Skill Level
Apple Kale Salad with Pumpkin Vinaigrette
Ingredients
Kale | 2 Cups | |
Romaine Lettuce | 2 Cups | |
Brussels Sprouts | 6-8 | |
Fuji Apples | 2 | |
Vegetarian Bacon | 6-8 Strips | |
Arugula | 1-2 Cups |
Dressing
Roasted Pumpkin or Squash | 1 Cup | |
Maple Syrup | 2 Tblsp | |
Red Wine Vinegar | 1/2 Cup | |
Olive Oil | 1/2 Cup | |
Roasted Garlic | 1 Bulb | |
Salt & Pepper | to taste |
You can make this dressing beforehand and store it in the fridge. It is a great vinaigrette with an earthy fall flavor. This is about as far as I go with the fall season flavors. Let it be known that I really hate fall/winter flavors. I want to set fire to those vile cinnamon scented pinecones in the front of grocery stores. Although burning them would probably make them smell worse!
To Make Dressing:
- Roast pumpkin/squash in a 400 degree oven for about 45 mins until soft, 20 mins if using the cubed pumpkin. I left the skin on mine and just cut it in half and put it uncovered on a foil lined baking sheet, but you could peel & cube it and cook it the same way.
- Wrap the Garlic bulb in foil and add to the oven for about the last 20 mins of the Pumpkins cooking time.
- When cooled, scoop out flesh and put in a blender or food processor.
- Slowly add the Vinegar and Maple Syrup, about 3-4 of the Roasted Garlic Cloves & Smoked Papkrika
- While the food processor is running slowly add the Oil until all combined.

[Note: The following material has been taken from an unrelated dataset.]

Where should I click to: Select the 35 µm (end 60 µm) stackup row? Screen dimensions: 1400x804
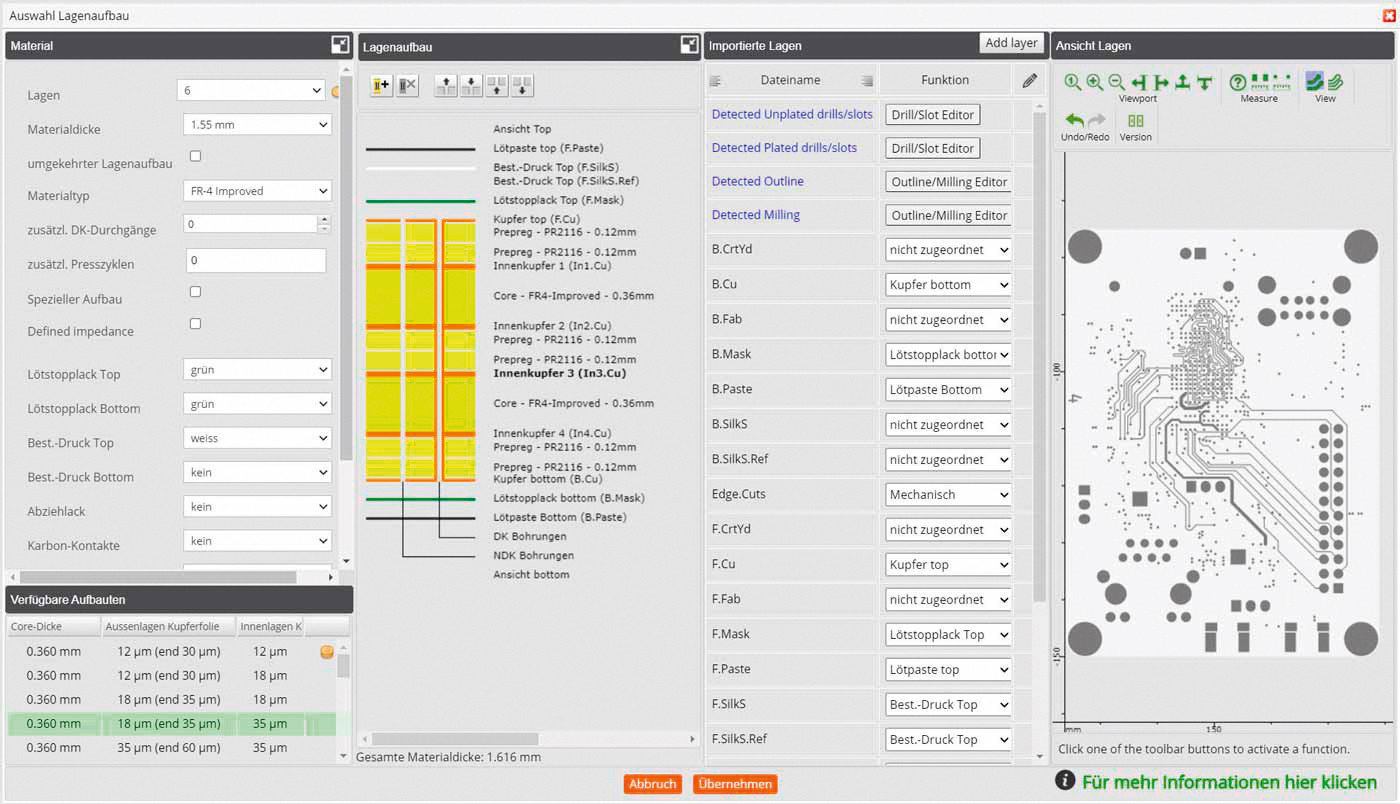pos(170,747)
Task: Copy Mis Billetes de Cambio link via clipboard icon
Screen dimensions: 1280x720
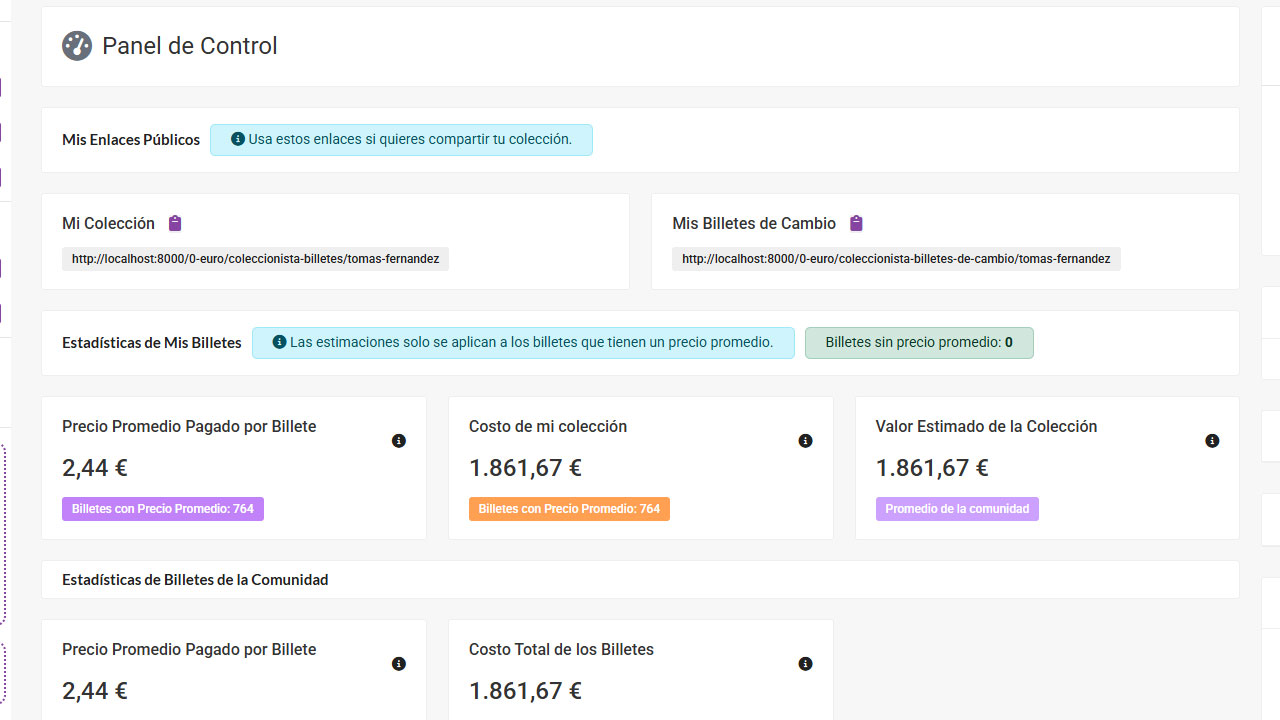Action: pyautogui.click(x=856, y=223)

The Salad is easy to assemble it only requires a little work.
- Cook “bacon” and tear into small pieces when cool.
- Remove Stems from Kale and tear into small pieces.
- Shave Brussels Sprouts.
- Tear Romaine Lettuce.
- Matchstick Apples.
- Toss all ingredients together and serve with dressing on the side.